Genevieve Costello — Jul 23, 2020
Theories of care often start with the premise that all humans have needs that others must help them meet. I use the term care, as posited by political theorist Joan Tronto and Bernice Fisher, as maintaining, continuing, or restoring the world.1 Such a premise is tangible – we can pull up examples of when we have needed and provided help. It is also abstract. Care is a shared, but not equalizing or consistent, need. It is attached to the conditions of being, of being susceptible to effect. Care is a fundamental action and tool for our immediate and generational subsistence and well-being. Our needs for care and our ability to give care change in our day-to-day lives, and in different life periods. Our conceptions of how we are able to put care into practice, and how we are able to receive it, are fickle. They are situated. Care takes different shapes, when employed in different cultures and times, and, with different ends in mind.2
Tronto outlines four stages of care as a practice.3 These are caring about (noticing the need for the care in the first place, such as, seeing a homeless person); taking care of (assuming responsibility for the care, such as, offering this person some euros); giving care (conducting the actual work of care that needs to be done, such as, taking this person to shelter); and receiving care (the response of the person cared for, such as, was the care sufficiently received; was it the shelter that this person wanted; maybe, further, what actually happens after the shelter is taken, thus starting the process again by caring about a bigger problem and a more long-term approach). Along with this method, Tronto provides four attributes associated with the full scope of care: these are attentiveness, responsibility, competence, and responsiveness.4
»Rather than stagnantly residing within prescribed identity roles of care for its accumulation in a commodity-exchange economy, it is a civic – person-to-person and a horizontal – responsibility to enable people to be able to conduct, with agility, the full spectrum of the stages and elements of care as an ongoing, interrelational practice, and for the valorization of care as a common resource.«
As we all need care, and most of us the capacity to learn the skills to enact it, I propose that care is a common resource.5 Care is a resource that people orchestrate and manage with shared values, rules, and negotiations, as much as the types of orchestration and management – i.e., systems, institutions, and social forms – shape and change the value of the resource of care, the social relations of the people, and the social environment entwined in its engagement. In the hegemonic orchestration of capitalism, stages of care have been divided up, individualized, and privatized, with the aim to achieve socioeconomic ends of the accumulation of a workforce for capital gain.

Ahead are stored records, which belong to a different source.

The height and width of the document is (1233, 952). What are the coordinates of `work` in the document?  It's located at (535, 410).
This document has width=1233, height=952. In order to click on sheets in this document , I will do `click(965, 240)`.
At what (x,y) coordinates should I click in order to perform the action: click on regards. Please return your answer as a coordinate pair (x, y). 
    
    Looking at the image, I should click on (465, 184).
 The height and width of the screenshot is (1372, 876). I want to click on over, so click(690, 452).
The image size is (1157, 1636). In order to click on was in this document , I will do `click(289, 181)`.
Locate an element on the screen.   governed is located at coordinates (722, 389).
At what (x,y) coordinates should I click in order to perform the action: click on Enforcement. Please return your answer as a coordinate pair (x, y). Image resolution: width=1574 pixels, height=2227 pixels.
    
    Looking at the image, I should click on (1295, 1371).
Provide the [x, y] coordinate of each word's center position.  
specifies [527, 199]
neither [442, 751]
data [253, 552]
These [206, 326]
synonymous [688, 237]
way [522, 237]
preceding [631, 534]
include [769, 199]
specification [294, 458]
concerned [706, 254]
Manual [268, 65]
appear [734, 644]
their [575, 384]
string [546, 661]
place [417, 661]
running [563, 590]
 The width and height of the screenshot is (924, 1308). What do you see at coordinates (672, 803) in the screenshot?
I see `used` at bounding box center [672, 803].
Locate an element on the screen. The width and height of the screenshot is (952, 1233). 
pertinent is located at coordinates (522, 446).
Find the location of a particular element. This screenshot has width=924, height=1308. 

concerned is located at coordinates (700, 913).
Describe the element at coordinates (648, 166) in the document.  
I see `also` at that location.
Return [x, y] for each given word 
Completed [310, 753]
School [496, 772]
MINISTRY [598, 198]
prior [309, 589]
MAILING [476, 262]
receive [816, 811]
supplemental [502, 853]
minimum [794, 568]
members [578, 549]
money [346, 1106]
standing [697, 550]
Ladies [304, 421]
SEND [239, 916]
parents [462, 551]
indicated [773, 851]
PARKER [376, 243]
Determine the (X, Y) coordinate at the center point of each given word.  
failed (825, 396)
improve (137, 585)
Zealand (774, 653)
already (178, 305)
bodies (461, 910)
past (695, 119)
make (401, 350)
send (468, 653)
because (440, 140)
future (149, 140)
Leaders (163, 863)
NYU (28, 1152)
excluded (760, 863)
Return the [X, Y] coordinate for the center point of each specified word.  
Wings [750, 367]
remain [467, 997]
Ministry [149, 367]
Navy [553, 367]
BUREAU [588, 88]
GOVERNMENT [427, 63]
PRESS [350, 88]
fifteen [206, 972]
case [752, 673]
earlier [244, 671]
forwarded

In her extended account of the centuries-long era of extensive persecutions against women and exploitations and enslavement of racialized peoples in the peripheral spheres, feminist theorist Silvia Federici expands upon Marx’s theory of primitive accumulation centered in Europe, making implicit in this major shift from a subsistence economy to a wage-labor economy the gender division of labor, which is also described with the terms of productive and reproductive labor.6 These actions of warfare included the isolation and extensions of care labor grounded in the atomized household; the exclusion of women from wage labor and property; the naturalization of care labor and domestic space to women and others; the degradation of reproductive work and the associated spheres of such work and social body of care laborers; the expulsion of women from knowledge, including medicinal practices and control of bodies; and the mystification of the production and reproduction of the worker as a natural resource or personal service.7
The creation of an unwaged, devalued, depoliticized, and privatized informal economy of reproductive labor takes shape within the institution of the domestic household or family, in order to support the formal economy, as made distinct from the family. Care provisioning, then, has been housed, enclosed, in terms of this dominating socioeconomic formation, either or both rendered invisible or assimilated as an intimate haven that produces the very real human needs broadly associated with it – such as trust, security, and love – whether or not these life elements are actually realized within traditional conceptions of the family.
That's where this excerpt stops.